To do
Counting task for the data below: how many lines hold the word "computer"? Answer with the number only.

- Opening Delimiter -

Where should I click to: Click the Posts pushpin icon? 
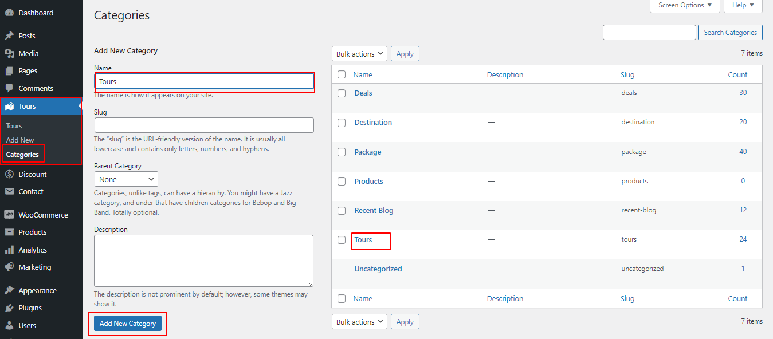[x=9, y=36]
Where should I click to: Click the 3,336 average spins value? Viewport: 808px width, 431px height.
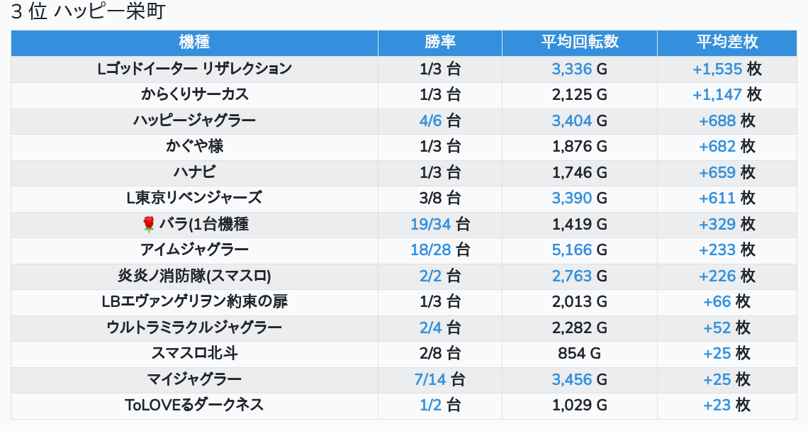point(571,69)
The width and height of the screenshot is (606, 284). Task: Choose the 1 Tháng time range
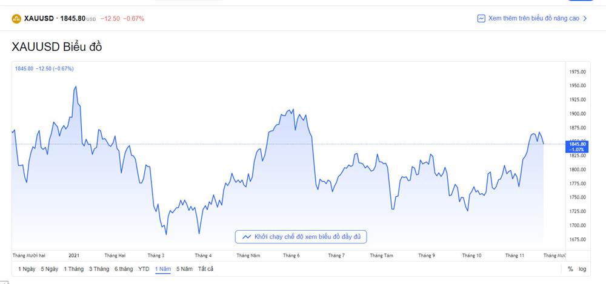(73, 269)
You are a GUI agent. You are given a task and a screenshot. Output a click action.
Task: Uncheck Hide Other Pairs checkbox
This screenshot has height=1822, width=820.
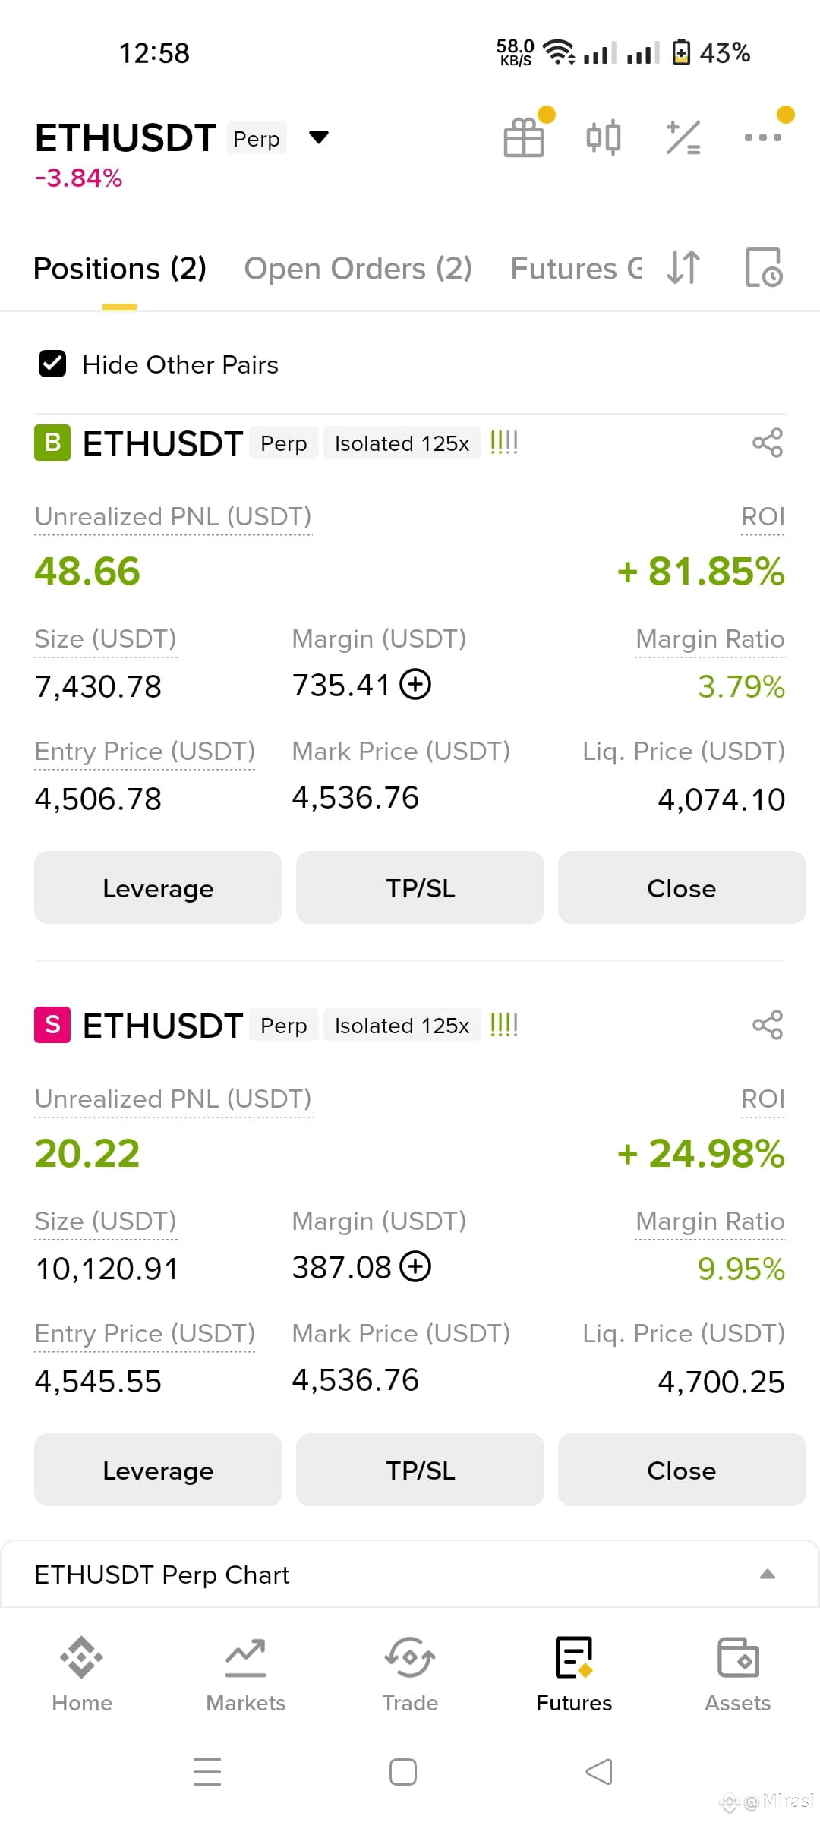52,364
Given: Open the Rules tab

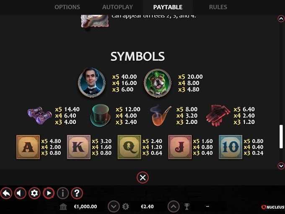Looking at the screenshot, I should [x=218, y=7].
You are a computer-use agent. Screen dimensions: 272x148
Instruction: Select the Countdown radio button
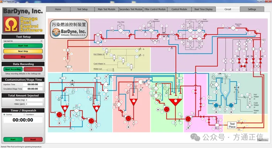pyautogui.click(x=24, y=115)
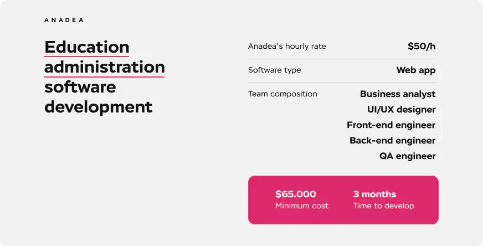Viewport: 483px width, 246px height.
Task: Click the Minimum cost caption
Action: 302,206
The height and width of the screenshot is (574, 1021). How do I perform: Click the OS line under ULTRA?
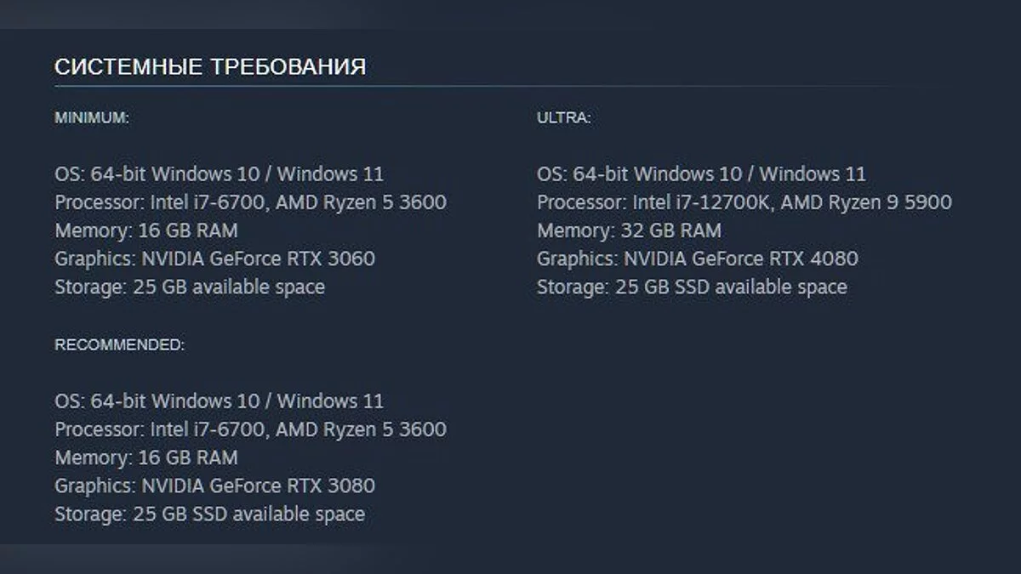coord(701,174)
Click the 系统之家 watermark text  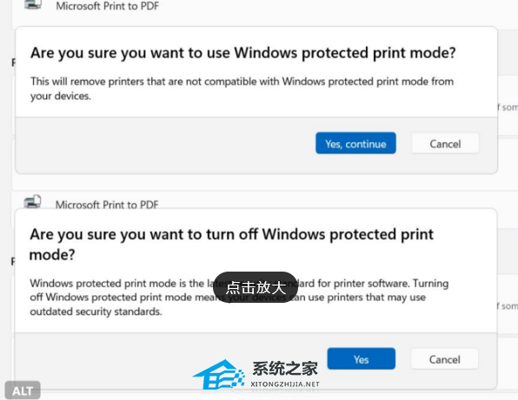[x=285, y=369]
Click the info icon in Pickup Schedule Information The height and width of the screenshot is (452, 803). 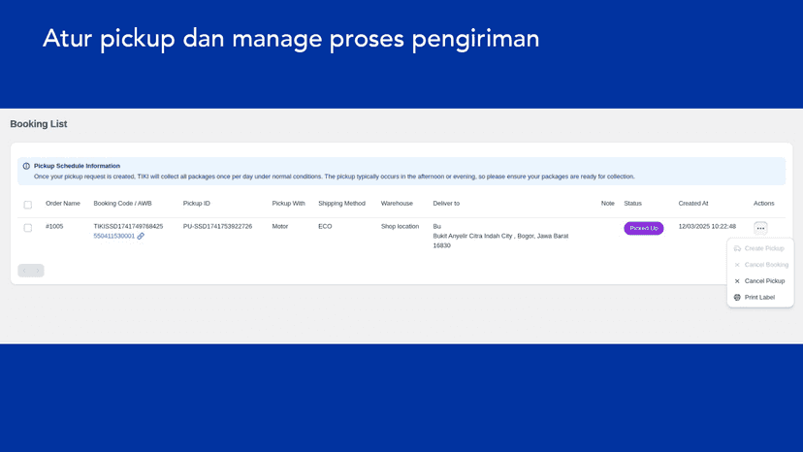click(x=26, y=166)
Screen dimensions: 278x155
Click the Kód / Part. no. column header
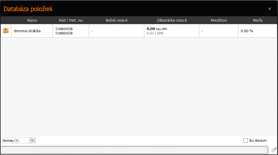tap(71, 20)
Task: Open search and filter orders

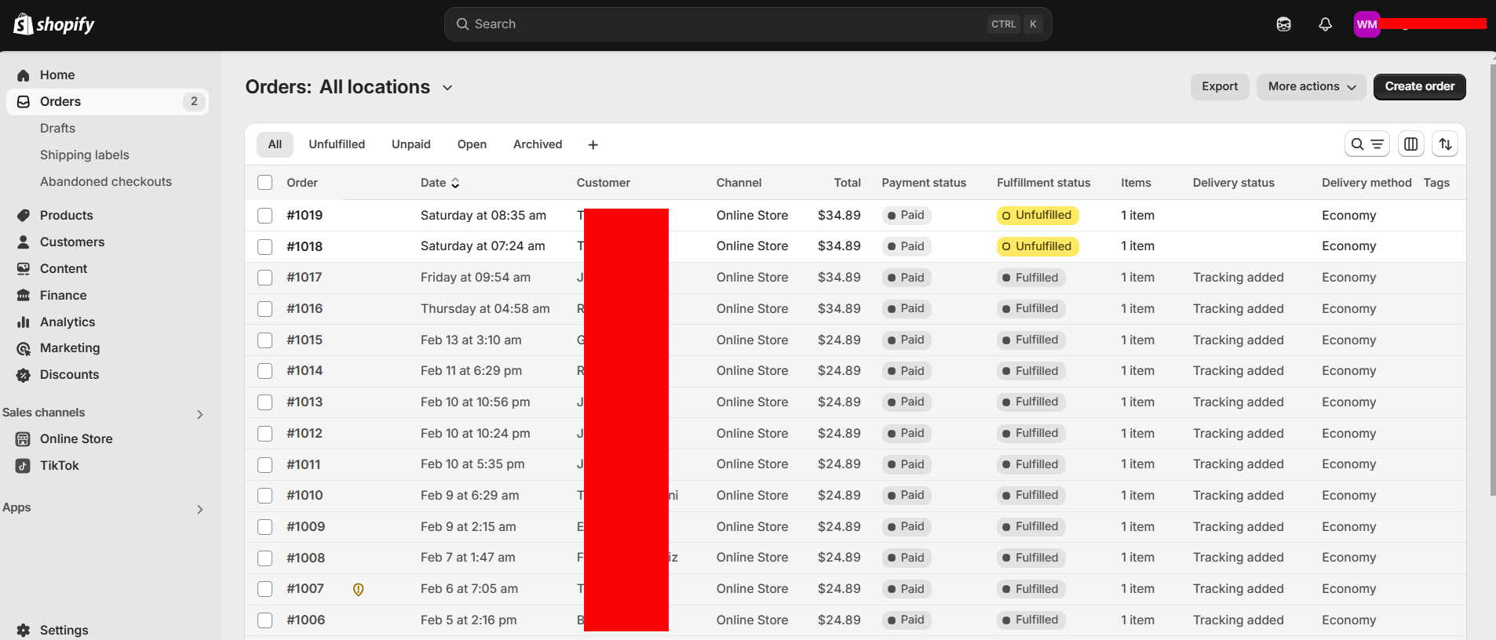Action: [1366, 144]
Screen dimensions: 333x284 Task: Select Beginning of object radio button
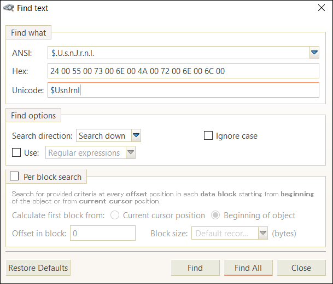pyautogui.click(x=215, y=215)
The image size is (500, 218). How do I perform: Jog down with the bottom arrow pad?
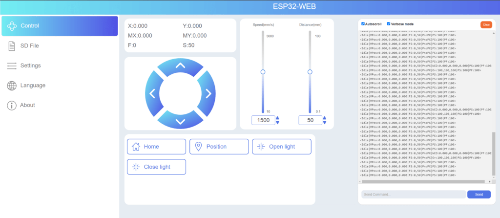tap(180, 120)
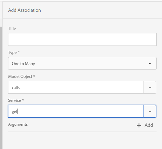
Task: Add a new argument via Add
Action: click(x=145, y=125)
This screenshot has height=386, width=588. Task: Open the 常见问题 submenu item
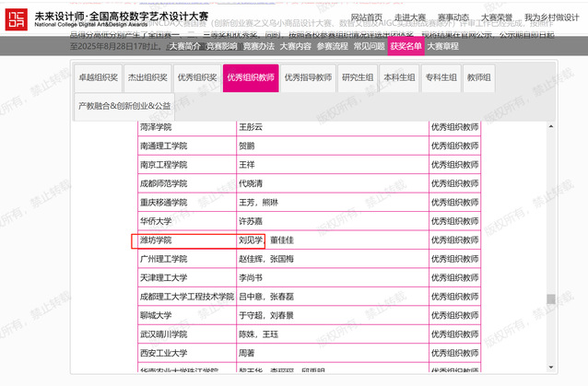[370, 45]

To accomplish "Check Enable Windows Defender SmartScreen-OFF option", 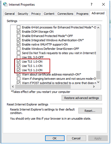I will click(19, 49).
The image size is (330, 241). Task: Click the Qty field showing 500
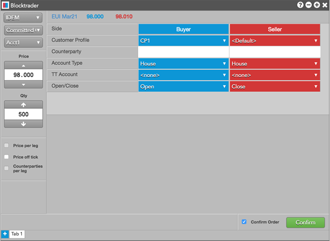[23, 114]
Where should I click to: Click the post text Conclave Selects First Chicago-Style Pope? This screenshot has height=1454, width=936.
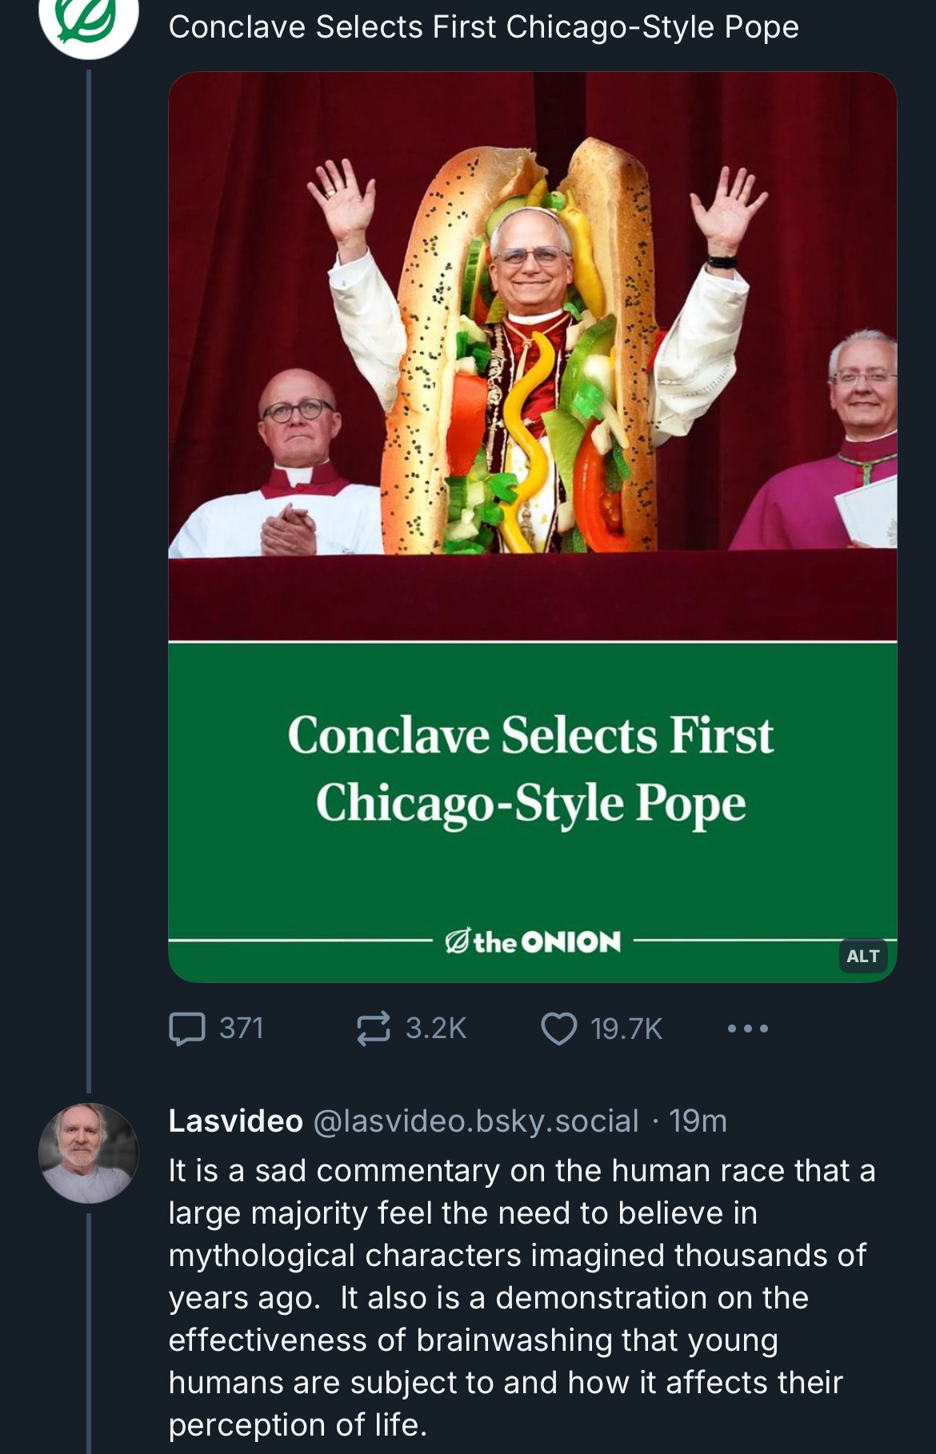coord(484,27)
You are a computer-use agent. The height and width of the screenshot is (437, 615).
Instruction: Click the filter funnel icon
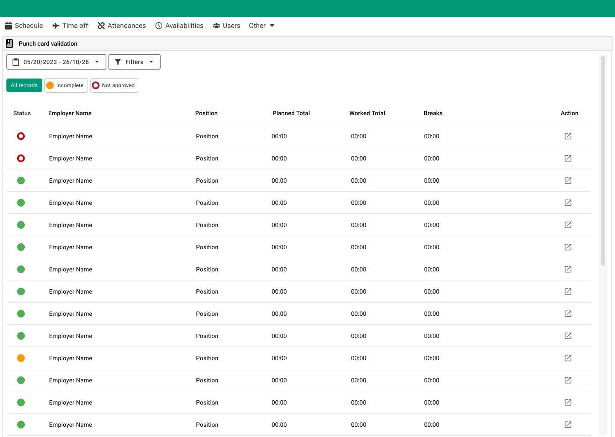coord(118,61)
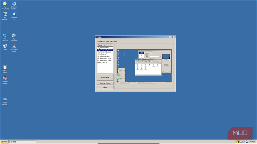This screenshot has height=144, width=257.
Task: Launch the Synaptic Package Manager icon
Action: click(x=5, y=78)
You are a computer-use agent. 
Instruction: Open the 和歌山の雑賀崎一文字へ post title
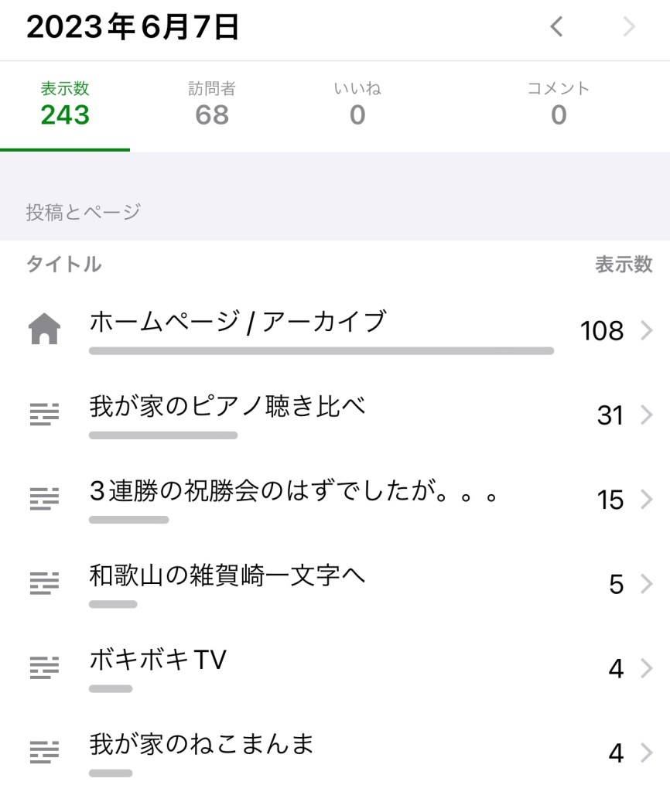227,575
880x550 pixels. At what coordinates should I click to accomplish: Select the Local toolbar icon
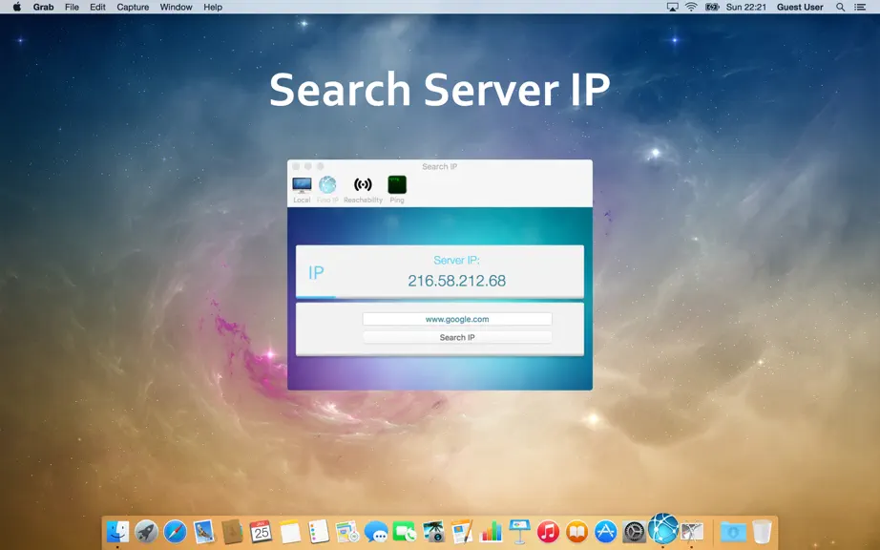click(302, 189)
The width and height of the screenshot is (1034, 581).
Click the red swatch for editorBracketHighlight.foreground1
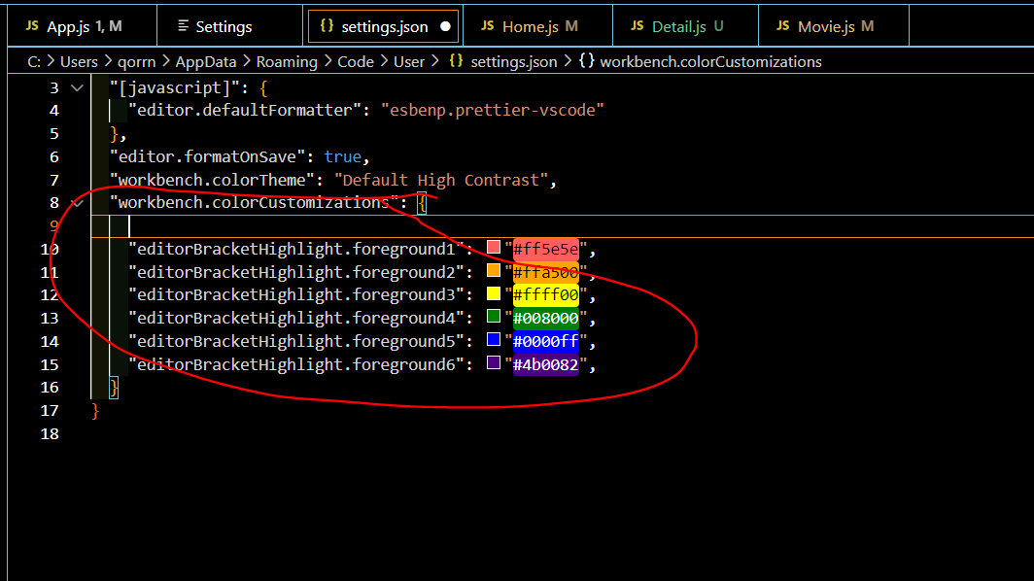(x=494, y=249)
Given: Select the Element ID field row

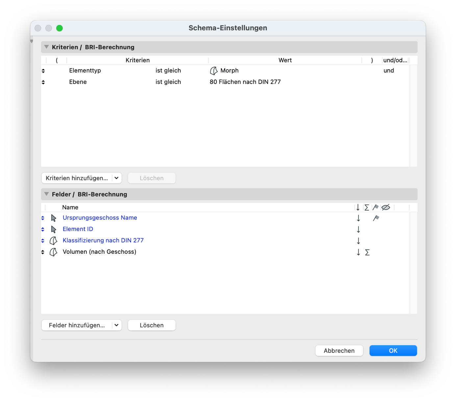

- Closing Delimiter -

Completed exercise
3